> _About this task_
Locate the word "Toggle" in the data below, then copy every line that holds it.

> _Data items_
☆ ☆ ☆ ☆ ☆ ☆ ☆
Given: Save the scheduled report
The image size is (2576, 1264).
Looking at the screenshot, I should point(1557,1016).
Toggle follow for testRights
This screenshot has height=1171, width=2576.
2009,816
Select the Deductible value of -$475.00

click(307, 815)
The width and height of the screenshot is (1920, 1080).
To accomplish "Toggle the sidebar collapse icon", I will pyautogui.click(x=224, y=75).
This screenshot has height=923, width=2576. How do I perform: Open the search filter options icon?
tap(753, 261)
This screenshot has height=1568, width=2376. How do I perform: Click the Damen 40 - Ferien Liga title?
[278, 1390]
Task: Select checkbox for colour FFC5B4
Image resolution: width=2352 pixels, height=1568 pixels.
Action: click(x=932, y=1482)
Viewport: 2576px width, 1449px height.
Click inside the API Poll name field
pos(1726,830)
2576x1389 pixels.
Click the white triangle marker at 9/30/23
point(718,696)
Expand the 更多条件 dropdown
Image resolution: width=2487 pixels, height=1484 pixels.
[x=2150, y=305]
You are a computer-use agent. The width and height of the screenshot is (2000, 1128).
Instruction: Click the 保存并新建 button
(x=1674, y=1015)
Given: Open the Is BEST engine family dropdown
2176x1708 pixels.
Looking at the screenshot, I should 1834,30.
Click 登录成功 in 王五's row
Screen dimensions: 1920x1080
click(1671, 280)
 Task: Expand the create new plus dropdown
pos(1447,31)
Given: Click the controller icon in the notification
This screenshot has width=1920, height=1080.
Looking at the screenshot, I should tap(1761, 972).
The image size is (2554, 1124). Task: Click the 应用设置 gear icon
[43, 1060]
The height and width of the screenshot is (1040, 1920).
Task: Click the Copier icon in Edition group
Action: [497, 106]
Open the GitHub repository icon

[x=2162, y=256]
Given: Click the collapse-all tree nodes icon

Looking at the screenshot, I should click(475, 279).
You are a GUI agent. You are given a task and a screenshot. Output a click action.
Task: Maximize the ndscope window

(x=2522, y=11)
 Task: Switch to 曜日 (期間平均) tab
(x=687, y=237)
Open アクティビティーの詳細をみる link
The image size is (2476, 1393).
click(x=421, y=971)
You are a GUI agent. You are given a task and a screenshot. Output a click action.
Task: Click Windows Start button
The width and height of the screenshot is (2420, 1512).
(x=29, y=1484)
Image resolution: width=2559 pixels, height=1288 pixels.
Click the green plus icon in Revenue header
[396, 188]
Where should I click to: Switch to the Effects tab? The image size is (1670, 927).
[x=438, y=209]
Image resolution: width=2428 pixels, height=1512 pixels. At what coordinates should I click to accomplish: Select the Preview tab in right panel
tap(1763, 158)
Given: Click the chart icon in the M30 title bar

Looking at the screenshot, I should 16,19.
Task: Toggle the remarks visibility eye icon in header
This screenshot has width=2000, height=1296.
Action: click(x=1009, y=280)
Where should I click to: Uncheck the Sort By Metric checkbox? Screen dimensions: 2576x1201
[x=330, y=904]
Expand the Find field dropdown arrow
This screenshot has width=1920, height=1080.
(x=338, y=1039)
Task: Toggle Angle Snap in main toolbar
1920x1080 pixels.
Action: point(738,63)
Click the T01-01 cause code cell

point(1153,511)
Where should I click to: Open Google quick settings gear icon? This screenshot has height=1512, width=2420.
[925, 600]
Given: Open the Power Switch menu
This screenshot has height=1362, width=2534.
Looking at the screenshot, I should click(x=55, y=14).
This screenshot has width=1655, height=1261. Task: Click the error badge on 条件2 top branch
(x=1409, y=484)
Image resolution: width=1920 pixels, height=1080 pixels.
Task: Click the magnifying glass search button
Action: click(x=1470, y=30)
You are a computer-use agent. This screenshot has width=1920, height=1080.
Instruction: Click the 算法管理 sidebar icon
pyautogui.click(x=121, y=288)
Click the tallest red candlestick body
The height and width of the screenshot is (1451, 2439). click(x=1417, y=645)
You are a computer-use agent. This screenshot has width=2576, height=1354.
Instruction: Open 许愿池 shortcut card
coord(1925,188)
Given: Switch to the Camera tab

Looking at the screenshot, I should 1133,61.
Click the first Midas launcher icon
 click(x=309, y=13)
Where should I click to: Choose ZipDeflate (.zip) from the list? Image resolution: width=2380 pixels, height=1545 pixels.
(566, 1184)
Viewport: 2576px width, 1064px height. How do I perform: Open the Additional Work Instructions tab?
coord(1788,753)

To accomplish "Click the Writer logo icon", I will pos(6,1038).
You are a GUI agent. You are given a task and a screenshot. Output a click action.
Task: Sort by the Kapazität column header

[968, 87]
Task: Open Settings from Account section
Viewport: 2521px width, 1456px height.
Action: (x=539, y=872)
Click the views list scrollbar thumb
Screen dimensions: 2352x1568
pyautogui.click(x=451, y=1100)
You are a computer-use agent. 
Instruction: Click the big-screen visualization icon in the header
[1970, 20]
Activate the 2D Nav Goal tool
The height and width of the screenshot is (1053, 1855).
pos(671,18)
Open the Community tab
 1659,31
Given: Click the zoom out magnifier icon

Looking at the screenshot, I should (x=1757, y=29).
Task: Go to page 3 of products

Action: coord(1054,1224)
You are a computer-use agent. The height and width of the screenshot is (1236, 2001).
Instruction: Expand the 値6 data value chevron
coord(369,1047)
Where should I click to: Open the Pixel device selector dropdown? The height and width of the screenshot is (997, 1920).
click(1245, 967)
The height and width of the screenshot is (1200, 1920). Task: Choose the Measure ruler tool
☆ ☆ ☆ ☆ ☆ ☆ ☆
> _Solution below_
Toggle follow for testRights
To accomplish "Toggle the sidebar collapse icon", I will pyautogui.click(x=224, y=75).
Task: Toggle the remarks visibility eye icon in header
Task: Toggle Angle Snap in main toolbar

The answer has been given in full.